Luke sought injunctive relief against the Supervision Departments and the State of Texas and compensatory and nominal damages from all defendants. A federal district court dismissed all of Luke's claims at the pleading stage. It initially dismissed claims against the Supervision Departments on the ground that Luke's claims were moot because he had successfully completed probation. Responding to Luke's motion to reconsider the mootness dismissal because he also sought damages, the court maintained the dismissal but gave a different reason. This time it concluded the Supervision Departments enjoyed sovereign immunity.
The court then granted Lee County's motion for judgment on the pleadings, again on sovereign immunity grounds. The court also granted Texas's motion to dismiss for improper service of process because Luke served the wrong Texas official. Luke appealed.
The appeals court stated that in order to make out a claim under Title II, Luke had to show: (1) that he was a qualified individual with a disability; (2) that he was excluded from participation in, or denied the benefits of, services, programs, or activities for which the public entity was responsible, or was otherwise being discriminated against; and (3) that such discrimination was because of his disability.
The court stated that Luke had sufficiently stated a Title II claim. The Supervision Departments contend there was no ADA violation because Luke's mother served as an interpreter. The court found that taking Luke's allegations as true, his mother knew only basic sign language. His mother's involvement did not fully inform him of the proceedings or otherwise provide the meaningful access the ADA required.

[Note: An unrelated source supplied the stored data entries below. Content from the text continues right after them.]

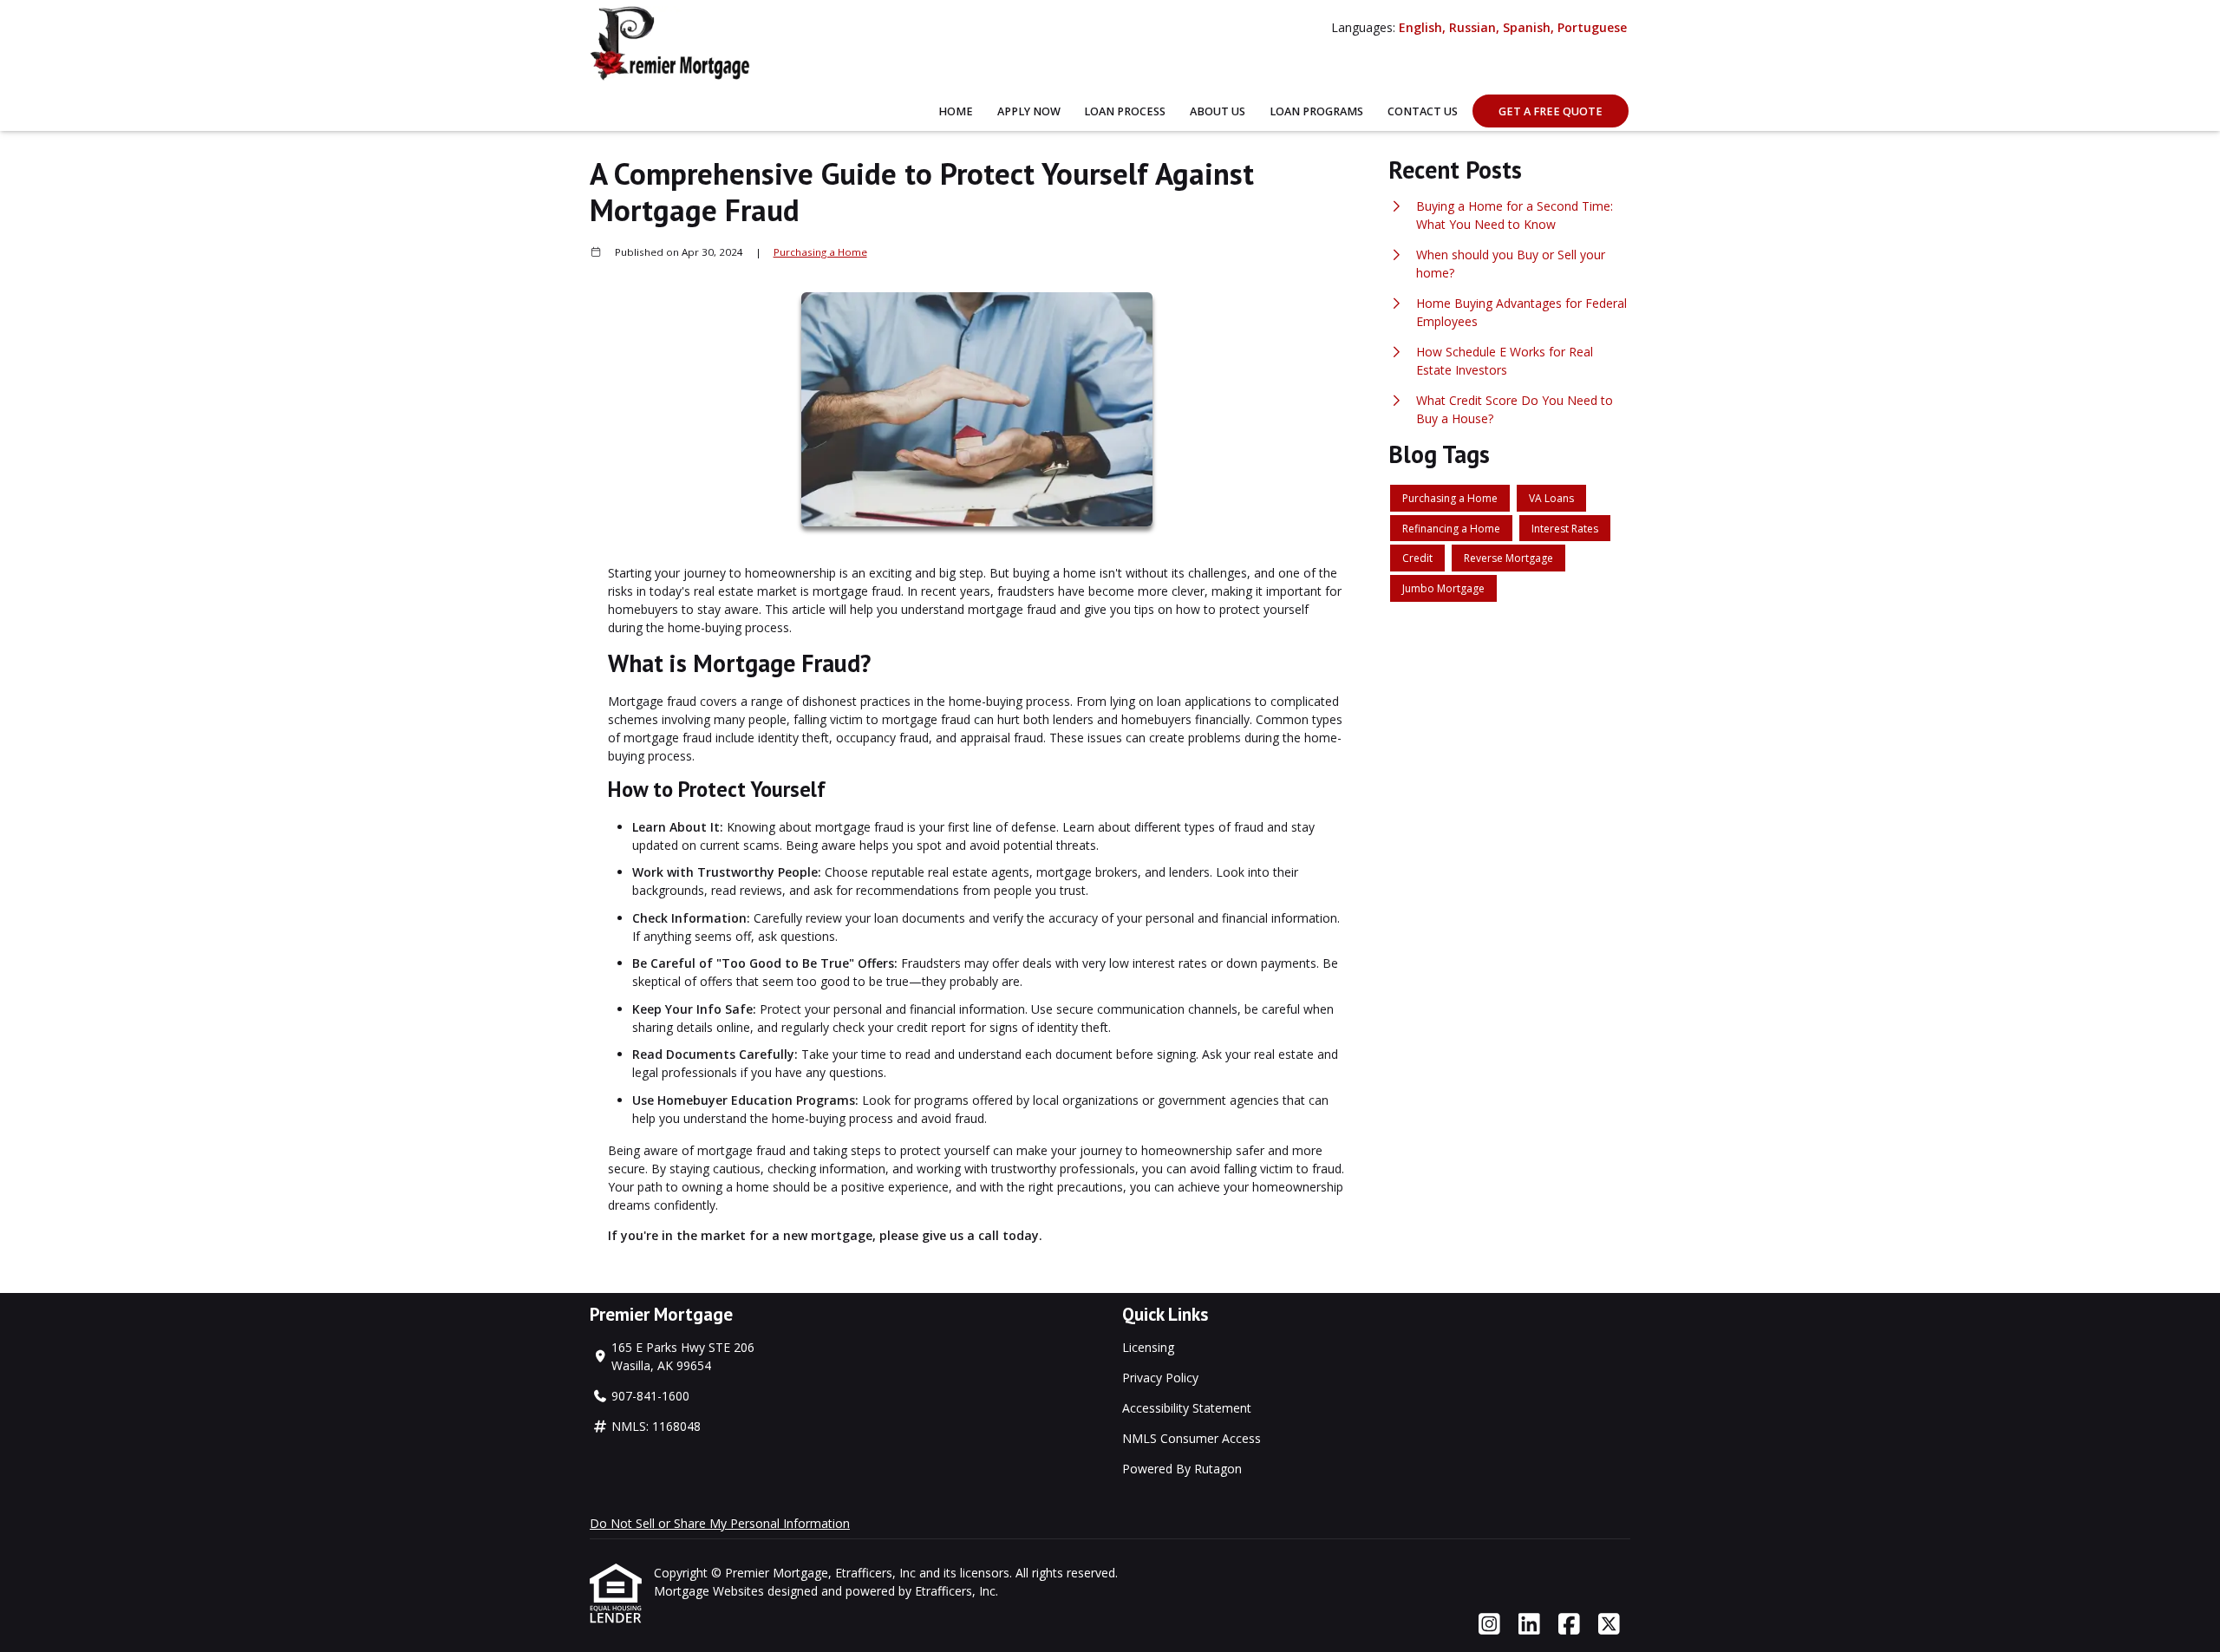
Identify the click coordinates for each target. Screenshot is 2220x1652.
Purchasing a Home (820, 251)
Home (955, 111)
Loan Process (1125, 111)
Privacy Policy (1160, 1377)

Additionally, public entities cannot force a disabled person's family member to provide the interpretation services for which the entity was responsible. See 28 C.F.R. § 35.160(c)(2).
The court held that the claim against Lee County should proceed past the pleading stage. However, the court found that it was not so simple for the Supervision Departments and held that Luke's allegations satisfied step one of the abrogation test. The inquiry should proceed further and that the abrogation questions (as to sovereign immunity) would benefit from full briefing and initial consideration by the district court.
The appeals court reversed the dismissal of Luke's claim against Lee County, vacated the dismissal against the Supervision Departments, and affirmed the dismissal against Texas due to faulty service of process. The case was remanded for further proceedings including consideration of whether Congress had validly abrogated state sovereign immunity for the claims against the Supervisions Departments.